2016 Dublin Senior Football Championship

Tournament details
- County: Dublin
- Year: 2016

Winners
- Champions: St. Vincent's (28th win)
- Manager: Tommy Conroy
- Captain: Diarmuid Connolly

Promotion/Relegation
- Promoted team(s): Fingallians
- Relegated team(s): O'Tooles

= 2016 Dublin Senior Football Championship =

The 2016 Dublin Senior Football Championship was the 130th edition of Dublin GAA's premier gaelic football tournament for senior clubs in County Dublin, Ireland. 32 teams participate, with the winner representing Dublin in the Leinster Senior Club Football Championship.

Ballyboden St. Enda's were the defending Dublin (and All-Ireland champions) having defeated St. Vincent's in the 2015 Dublin championship final. They gave up their titles in the last sixteen stage when losing to Kilmacud Crokes.

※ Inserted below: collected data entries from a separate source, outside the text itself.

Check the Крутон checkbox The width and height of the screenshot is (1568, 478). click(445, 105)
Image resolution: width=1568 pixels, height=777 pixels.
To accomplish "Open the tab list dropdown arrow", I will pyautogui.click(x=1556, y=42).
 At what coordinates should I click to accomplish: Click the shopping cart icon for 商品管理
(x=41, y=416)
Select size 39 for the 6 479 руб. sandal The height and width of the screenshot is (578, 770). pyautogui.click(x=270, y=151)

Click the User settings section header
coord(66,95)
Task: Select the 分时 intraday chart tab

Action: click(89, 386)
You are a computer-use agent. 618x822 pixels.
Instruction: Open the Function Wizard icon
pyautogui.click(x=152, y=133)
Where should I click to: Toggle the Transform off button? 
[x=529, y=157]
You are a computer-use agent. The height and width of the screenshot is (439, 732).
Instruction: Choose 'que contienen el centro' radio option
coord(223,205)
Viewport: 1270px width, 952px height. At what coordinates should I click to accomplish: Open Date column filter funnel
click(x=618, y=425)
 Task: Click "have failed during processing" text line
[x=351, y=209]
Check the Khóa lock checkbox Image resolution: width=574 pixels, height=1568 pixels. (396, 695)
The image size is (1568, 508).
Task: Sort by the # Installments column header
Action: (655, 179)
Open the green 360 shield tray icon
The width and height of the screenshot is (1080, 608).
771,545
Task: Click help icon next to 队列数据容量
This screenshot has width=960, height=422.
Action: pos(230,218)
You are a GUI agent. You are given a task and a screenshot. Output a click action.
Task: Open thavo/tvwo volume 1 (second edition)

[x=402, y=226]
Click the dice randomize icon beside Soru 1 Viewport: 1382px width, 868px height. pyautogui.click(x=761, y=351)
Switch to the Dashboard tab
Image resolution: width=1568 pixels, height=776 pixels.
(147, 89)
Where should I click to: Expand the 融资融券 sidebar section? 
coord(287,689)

On 5 November 2016, St. Vincent's claimed their 28th Dublin S.F.C. title and 4th in 5 years when defeating Castleknock (who reached their first final after only two years in the senior grade and only their 18th year in existence after being established in 1998) in Parnell Park in the final by 0–15 to 0–10.

O'Tooles were relegated to the Intermediate Football Championship for 2017 after they failed to fulfill their Round 1 Senior 'B' Replay with Naomh Mearnóg this year. They will be replaced by Paul Flynn's Fingallians who claimed this year's I.F.C. title.

==Format==

The championship has a straight knock-out format. The losers of the Round 1 matches enter the Senior 'B' Football Championship. Losers of Round 1 of the Senior 'B' Championship enter a relegation playoff if a non-reserve side wins the Dublin Intermediate Football Championship.

==Promoted to SFC in 2015==

- None

==Relegated from SFC in 2015==

- None

==Senior 'A' Football Championship==
===Senior 'A' Round 1===
All 32 teams enter the championship at this stage. The 16 winners enter Round 2 while the 16 losers enter the Senior 'B' Football Championship.

===Senior 'A' Round 2===
The 16 winners of the First Round matches play each other in this round. The 8 winners proceed to the Quarter-Finals while the 8 losers exit the championship.

==Senior 'B' Football Championship==
===Senior 'B' Round 1===
The 16 losers from the First Round play off in this round. The 8 winners proceed to the Senior 'B' Quarter-Finals while the 8 losers will exit the championship. One team was designated home advantage for each tie in a random draw. The match involving O'Toole's and Naomh Mearnóg was abandoned while the teams were level after 55 minutes due to a brawl involving players, management and supporters.